## BRIEF
Only the lines from the one containing "Where should I click to: Click registrant" through the final line below belong in the output, copied exactly and without pictures.

#####

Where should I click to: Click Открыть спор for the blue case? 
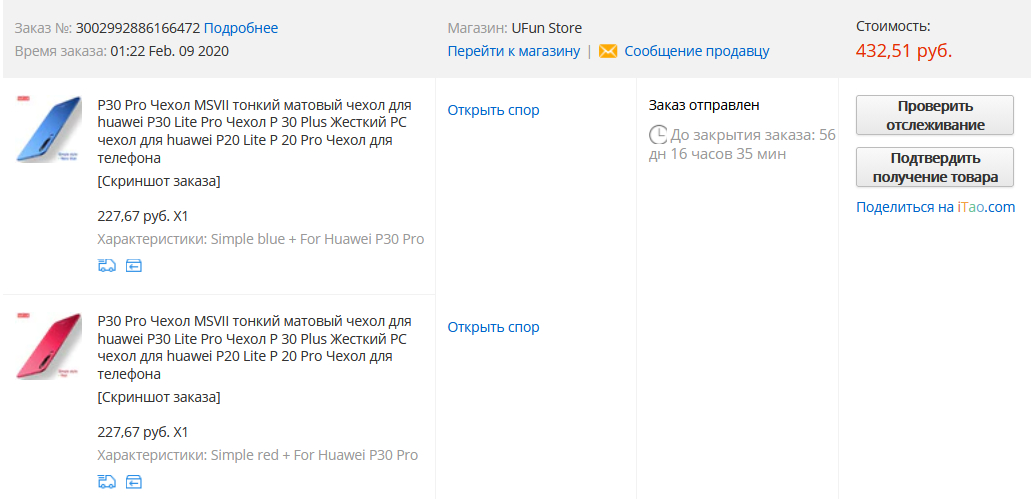point(493,110)
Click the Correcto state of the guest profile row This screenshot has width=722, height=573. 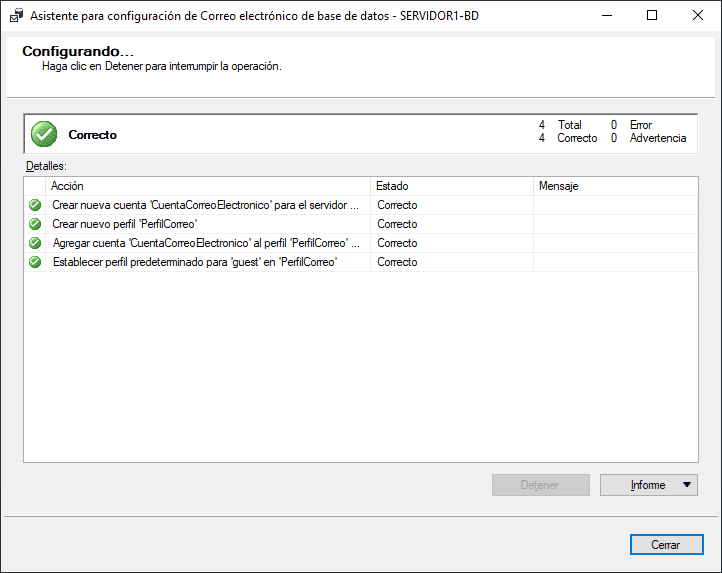(397, 262)
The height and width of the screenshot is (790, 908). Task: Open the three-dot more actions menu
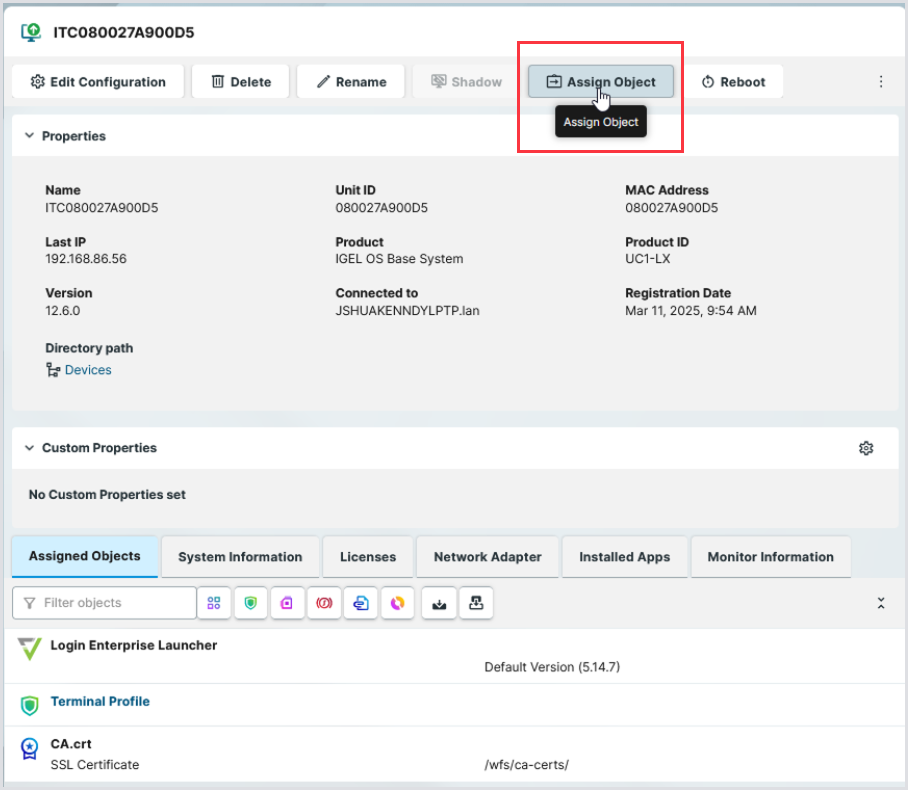(881, 82)
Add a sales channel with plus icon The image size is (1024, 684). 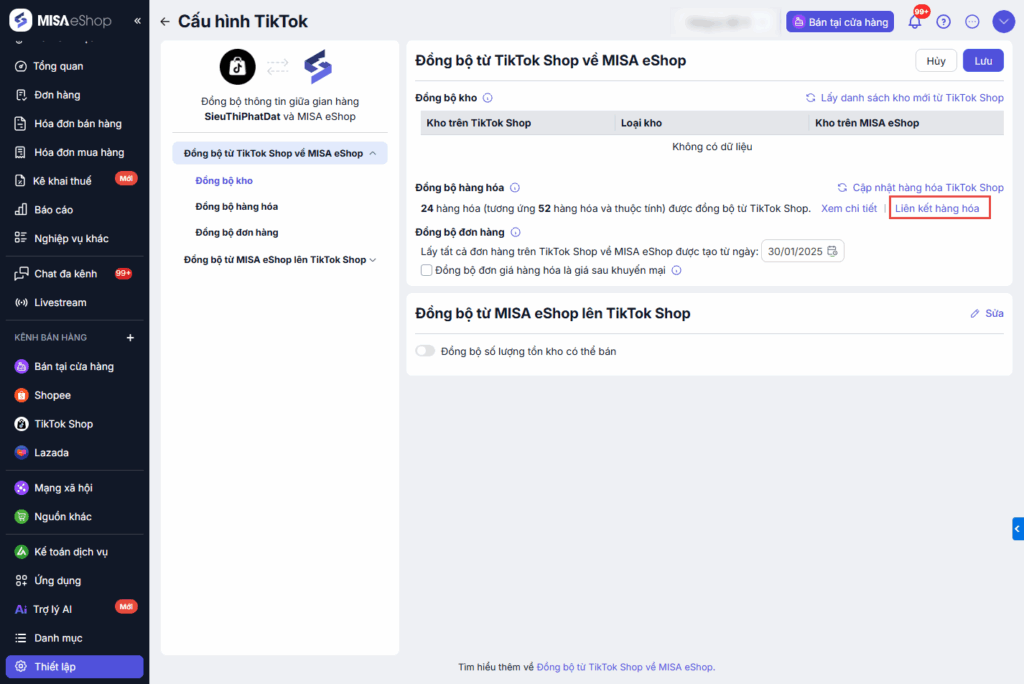[130, 338]
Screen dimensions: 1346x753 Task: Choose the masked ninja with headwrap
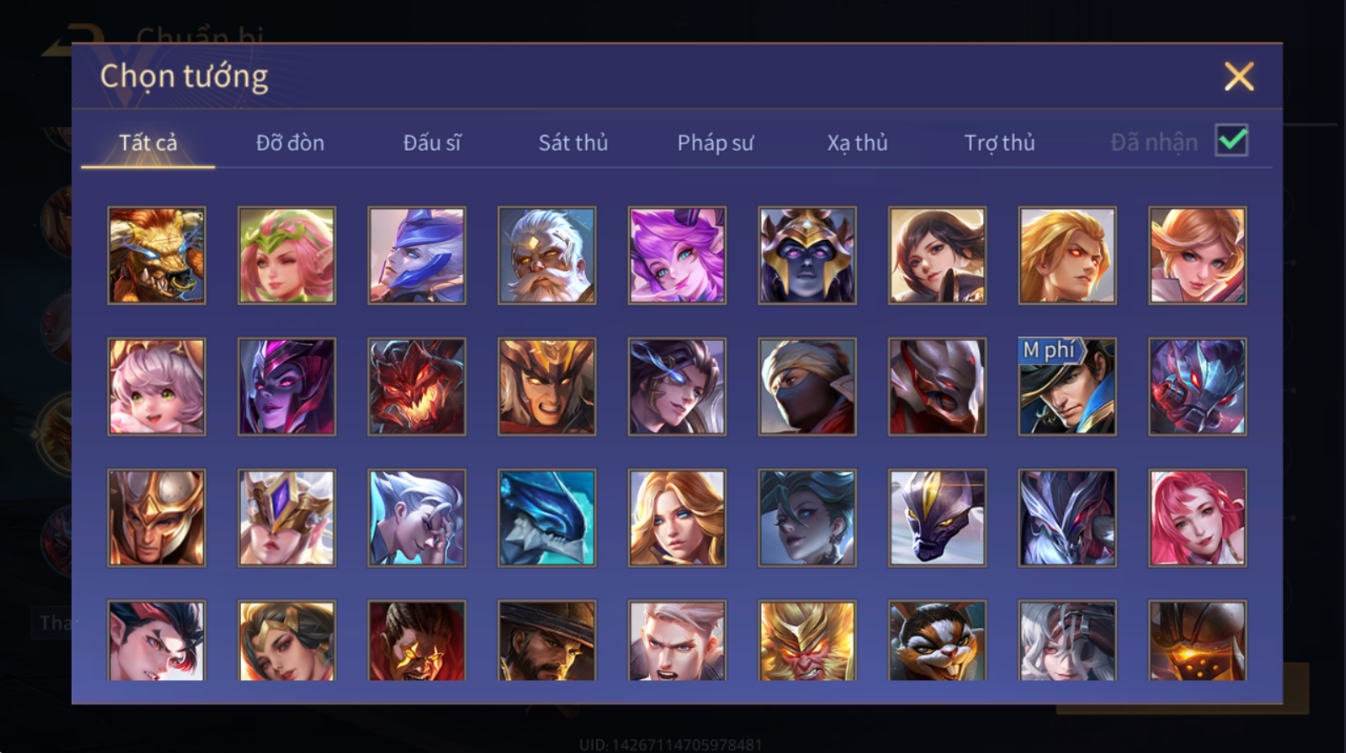[x=807, y=386]
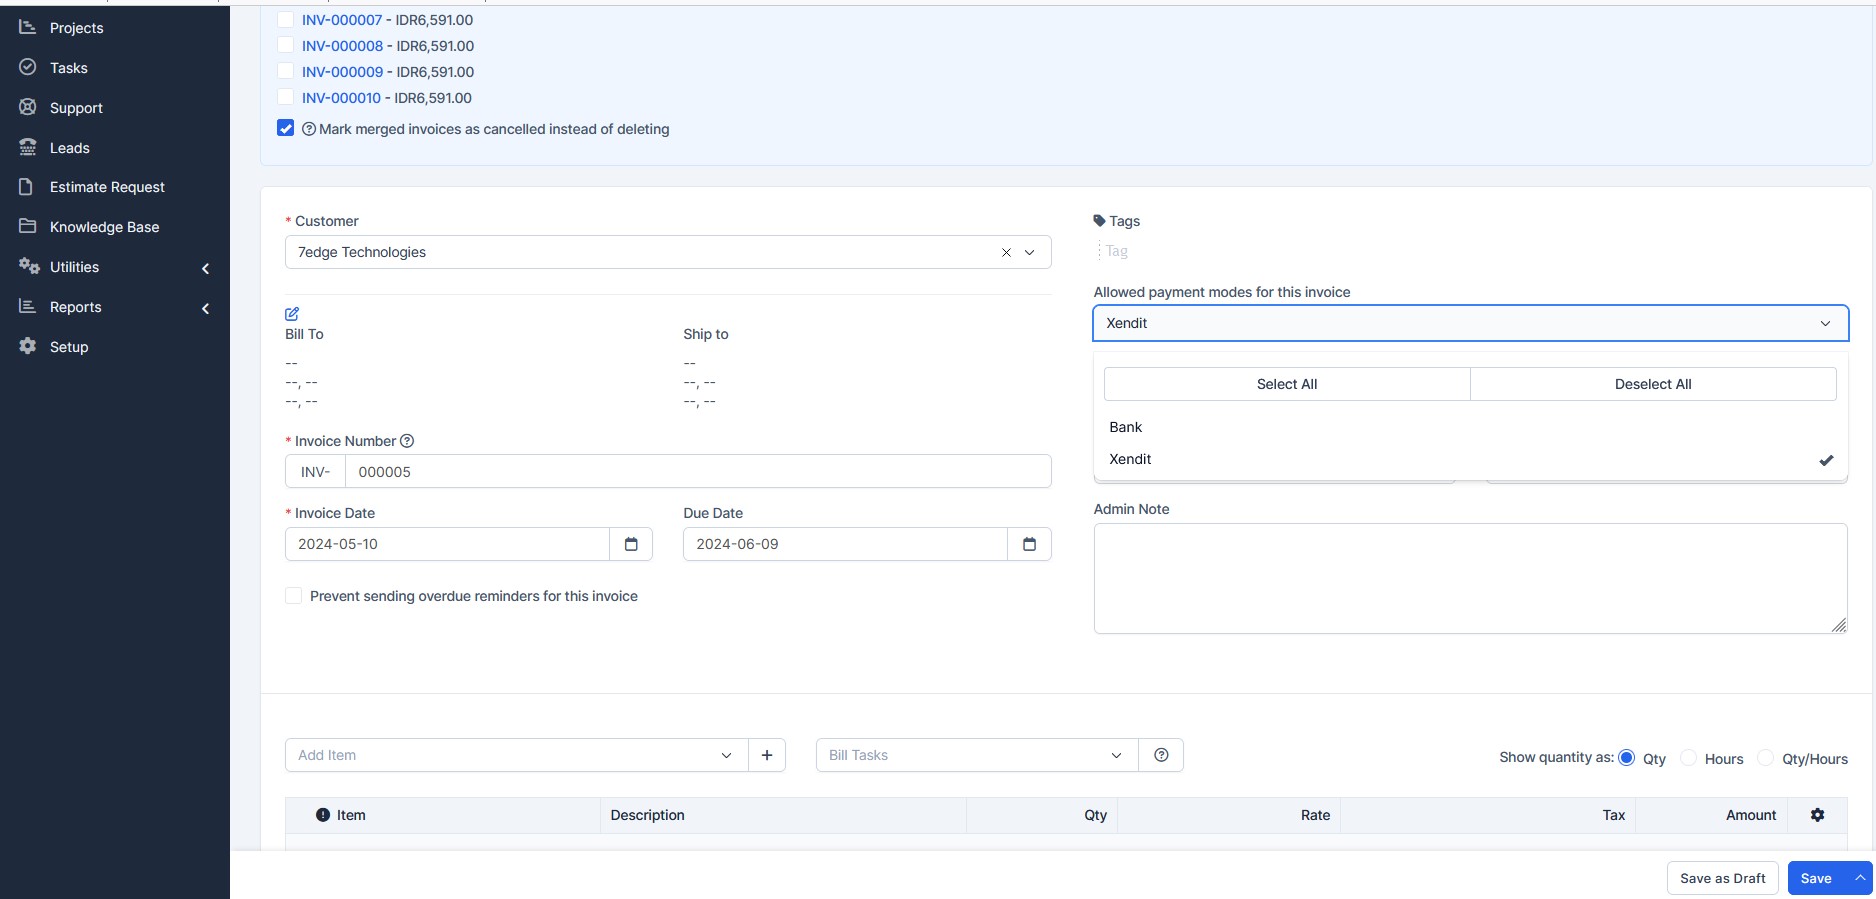Choose Bank from payment mode options

(1126, 427)
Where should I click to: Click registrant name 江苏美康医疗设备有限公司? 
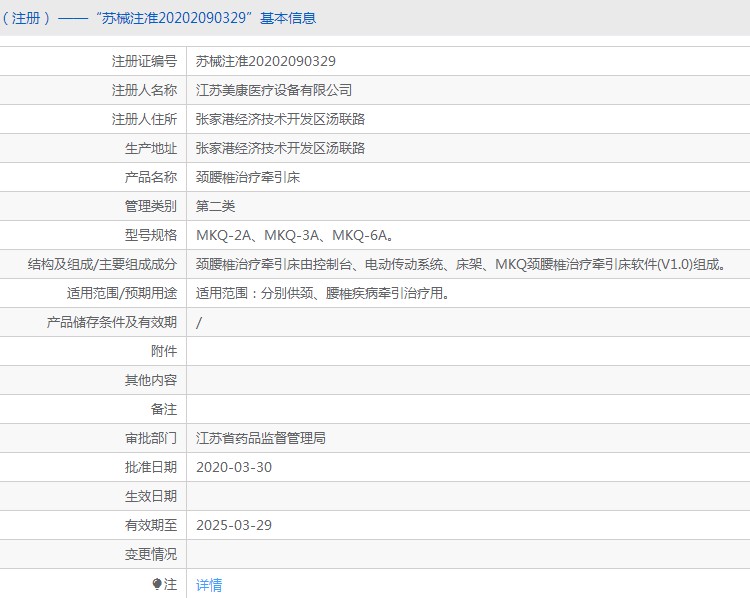tap(273, 90)
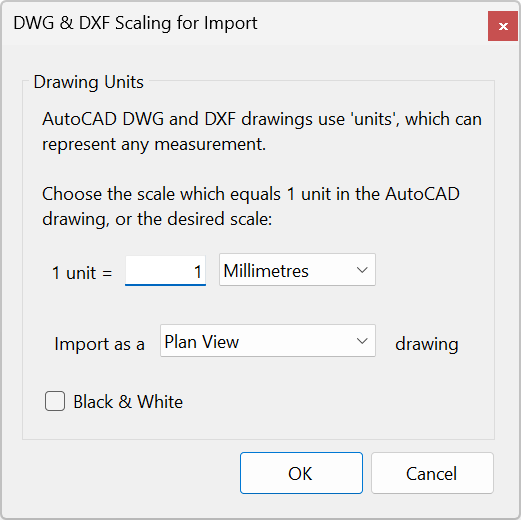Image resolution: width=521 pixels, height=520 pixels.
Task: Open the Plan View drawing type dropdown
Action: [x=268, y=341]
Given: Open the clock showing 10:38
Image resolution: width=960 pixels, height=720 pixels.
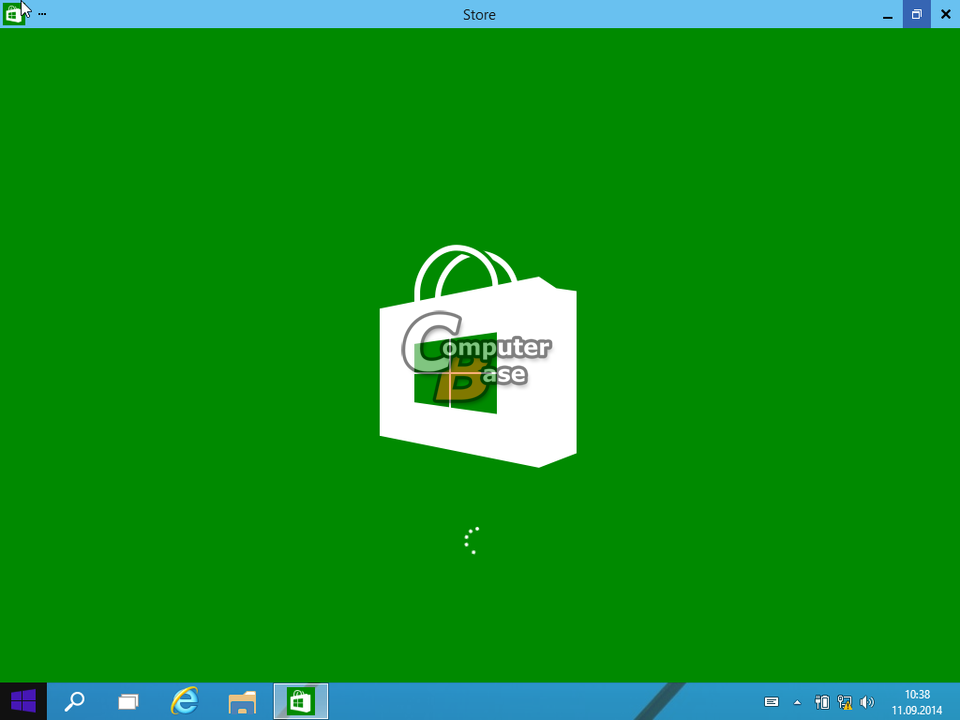Looking at the screenshot, I should 917,702.
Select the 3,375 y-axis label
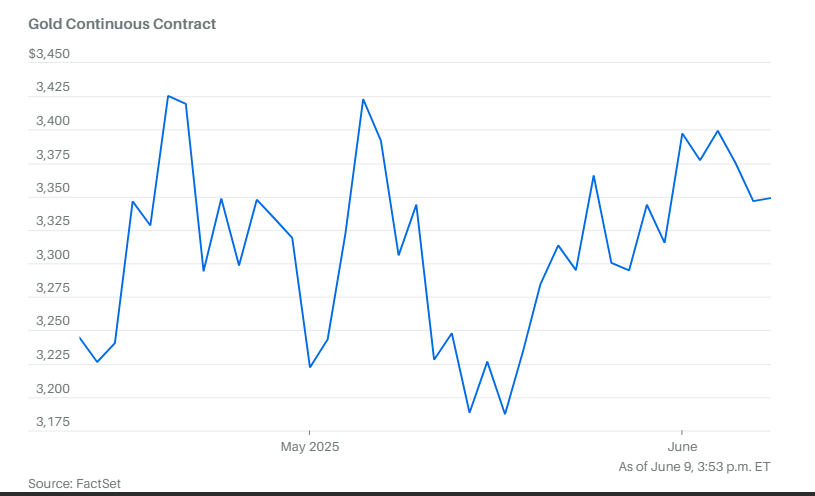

#####

## EXPECTED ANSWER
Where should I click to: Click registrant name 江苏美康医疗设备有限公司? 
tap(273, 90)
Image resolution: width=521 pixels, height=520 pixels.
Task: Open the Plan View drawing type dropdown
Action: [x=268, y=341]
Given: Open the clock showing 10:38
Image resolution: width=960 pixels, height=720 pixels.
Looking at the screenshot, I should 917,702.
Select the 3,375 y-axis label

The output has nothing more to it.